Having worked with hundreds of consultants, Michael has observed the challenges holding many aspiring and established consultants back from reaching their potential:

  1. Mindset: People often lack confidence, so they think small, or spend too much time on little things because they’re too apprehensive to go out and talk to people. They know what actions to take but don’t take them and let excuses get in the way.

  2. Ambiguity: Beginning consultants don’t usually focus on one core audience or service. Therefore, they try to offer too broad a range of services to too many people, and then they plateau. Without a target audience, they can’t create offers and messages that resonate.

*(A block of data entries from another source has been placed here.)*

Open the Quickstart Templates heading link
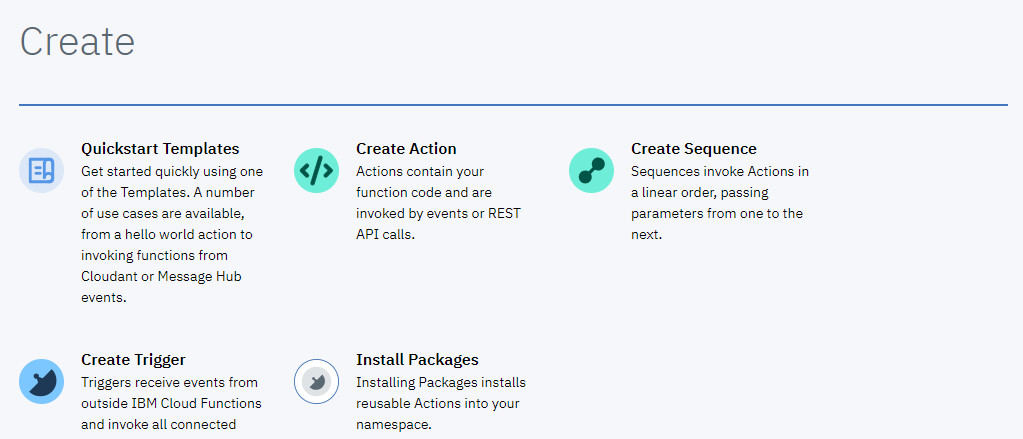(x=160, y=149)
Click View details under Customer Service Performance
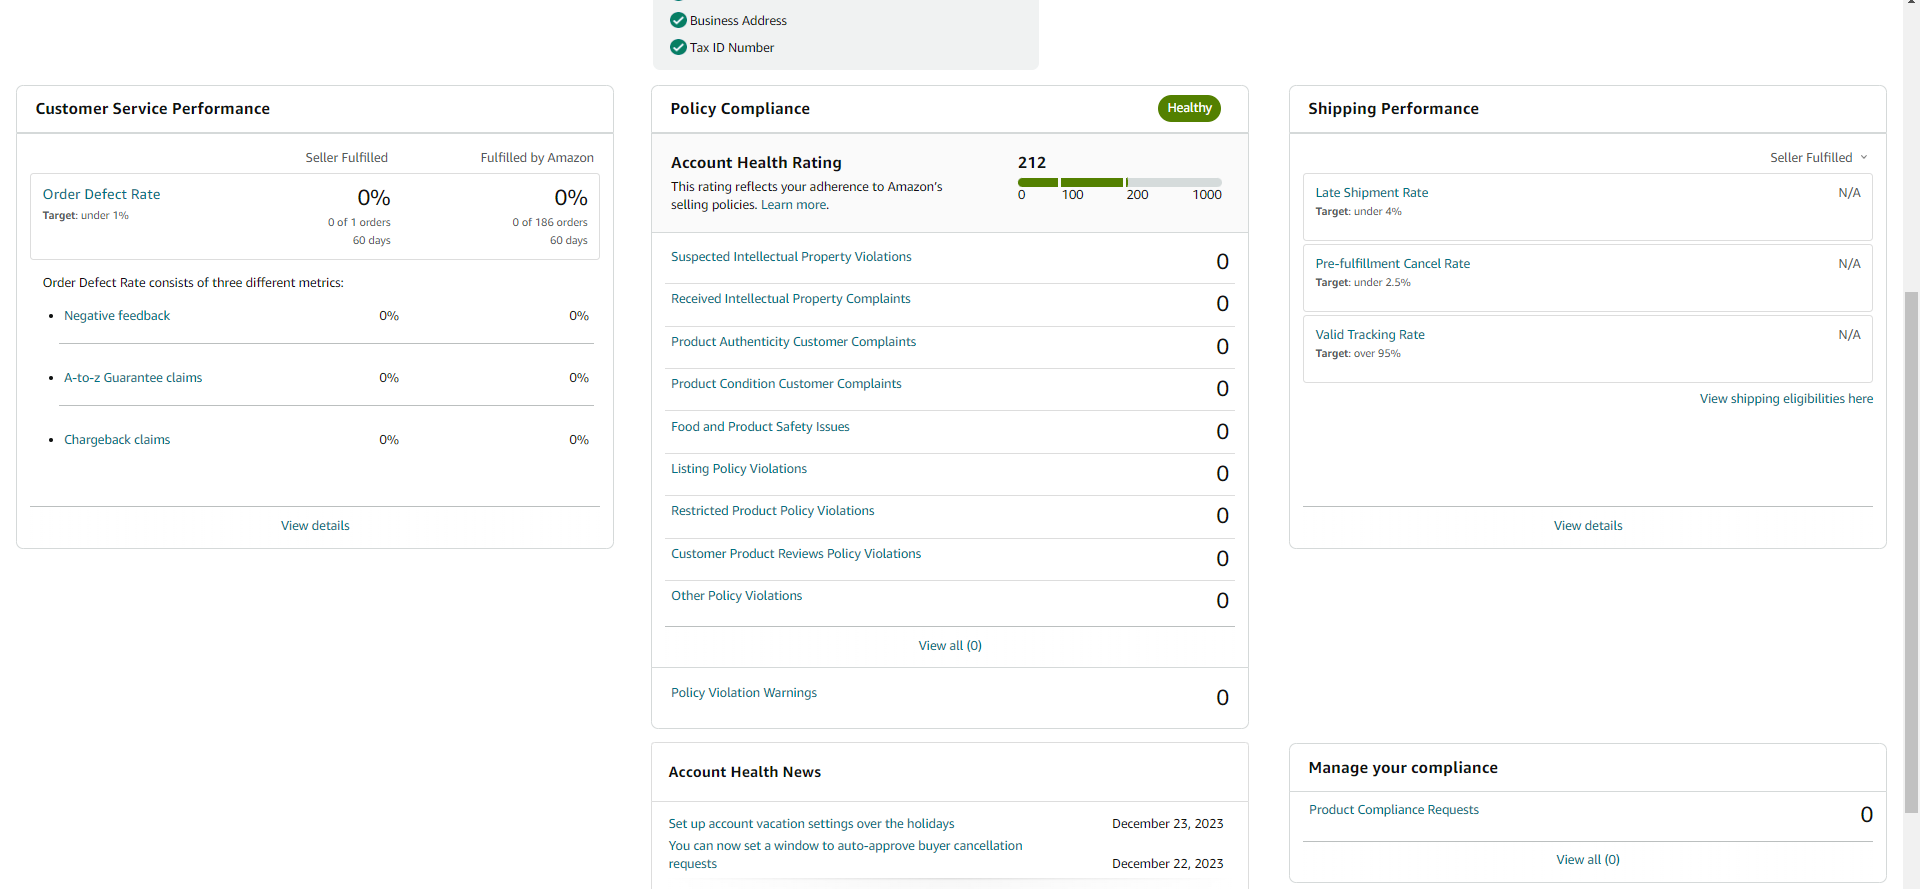This screenshot has height=889, width=1920. [315, 525]
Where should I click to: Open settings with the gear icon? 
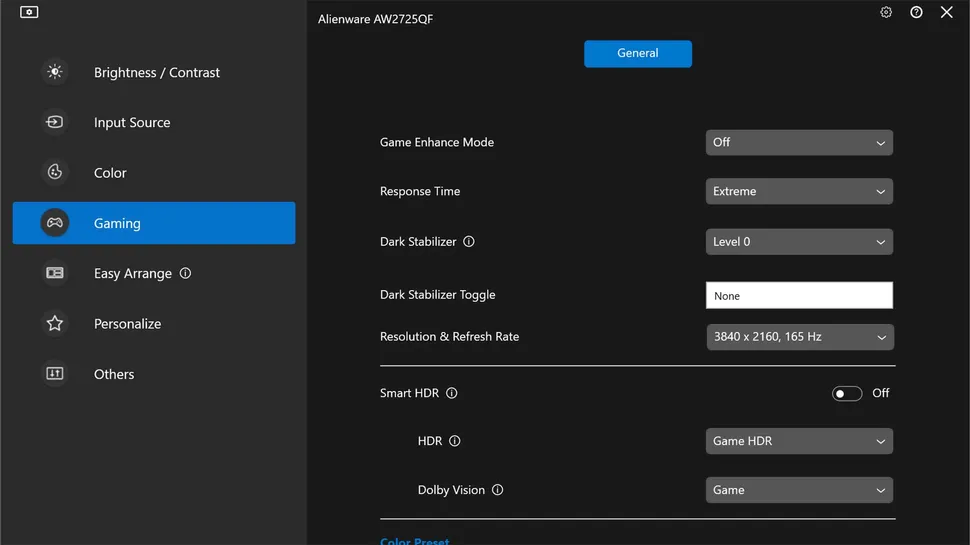tap(886, 13)
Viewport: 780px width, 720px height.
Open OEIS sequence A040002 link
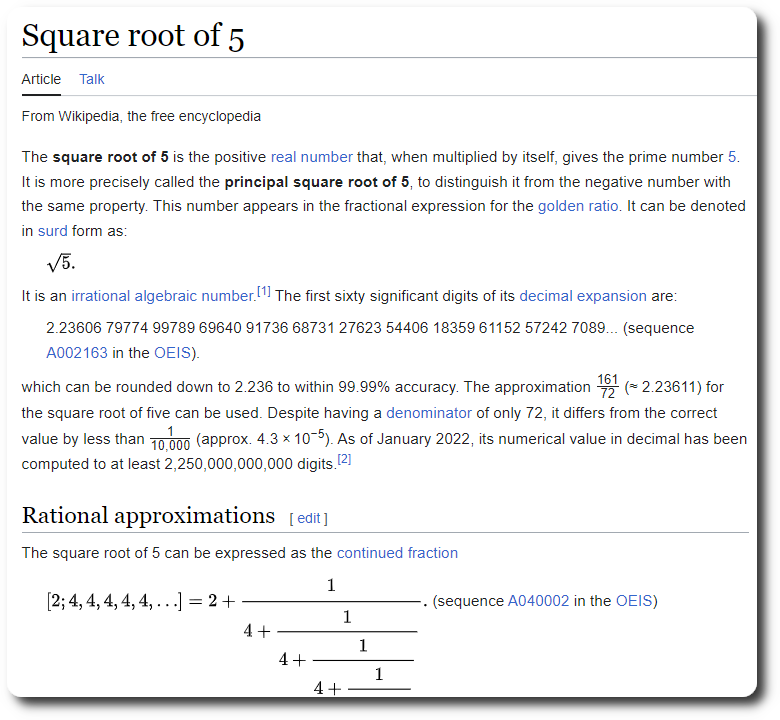coord(538,601)
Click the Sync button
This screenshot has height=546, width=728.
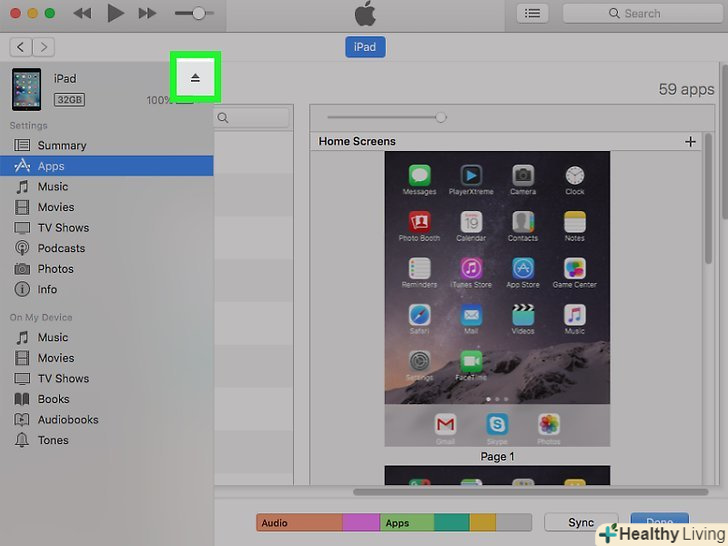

  3. Fear: People often cast a wide net when trying to find clients because they’re afraid of missing out on an opportunity. But when that happens, your quest for visibility actually makes you a small fish in a big pond. People also fear the unknown, so they end up doing the same things they’ve always done without risk taking.

  4. Depending on Tactics and Tech: Conversely, some consultants may try to get ahead by investing in new technologies and trying out every new tactic that’s being used to capture attention. But if you’re not using these to get the right message to the right people at the right time, then its a waste.

What can be done? It’s about changing that mindset, overcoming these fears, narrowing your audience, and understanding your true value to really drive business forward.

Building Relationships, Helping People, and Knowing Your Worth

Fear and confidence are inherently linked, and these both relate back to that consulting success mindset. Prospecting for new business or trying to close business can create a lot of fear, especially if you feel like your business is on the line and you need to make the sale fast.

But, as Michael suggests, use the perspective that there is a person in need and you are able to help them. Build a relationship based on a value exchange. Then you can rationalize your “sale” as “value,” and your “fee” as an “investment.”

This arrangement makes it easier to talk about price, too. Now you’re charging as a percentage of the value you bring, instead of an hourly rate. And once you explain the expected return, your “fee” is simply a contribution to get them there.

Key Takeaways:

  • Relationships are everything in the consulting business. And it’s not about transactions. Put yourself in a different mindset and actually just try and serve, collaborate, help, and look for ways of really solving people's problems.

  • Listen to what people really want and what they need, so you can make significantly more impact, create more value, and grow your business as a result.

  • If you've been having like a challenging time really getting attention and interest from your ideal clients, it's most often because you're messaging isn't resonating with them.

  • Narrow your focus by prioritizing your core audiences, services, and business goals. The most successful businesses in the world, and especially when they're starting off, apply subtraction over addition.

  • You don't need to be spending tons of money on advertising right away. You don't need hundreds of clients. You don't need thousands and thousands of leads. If you get very focused, there will be a simple approach to attract more of those ideal clients, and you don't need to create these complex funnels and systems all the time to make that work.

  • Using lots of tactics and tools won’t lend to your success. What decides your success is the foundation of clarity on your ideal client, having messaging that resonates with them, getting in front of them to have a conversation, and then having the right offers to present.

  • Look at prospecting in the way that these are people that you believe that you can help, and it would be a disservice to not reach out to them. Because, then, they'd still have to deal with that problem they have.

  • Don’t be afraid to talk to people. If people are dealing with a problem, or they're looking to achieve some kind of result, and you can help them, at least, have a conversation, and then they can decide whether to engage with you or not.

  • “No one wants to put money out when they just see it as a cost, an expense, a fee. But when you just change even just the wording to investment, all of a sudden, it changes the whole mindset, the whole dynamic, and there's a lot more value connected to that.”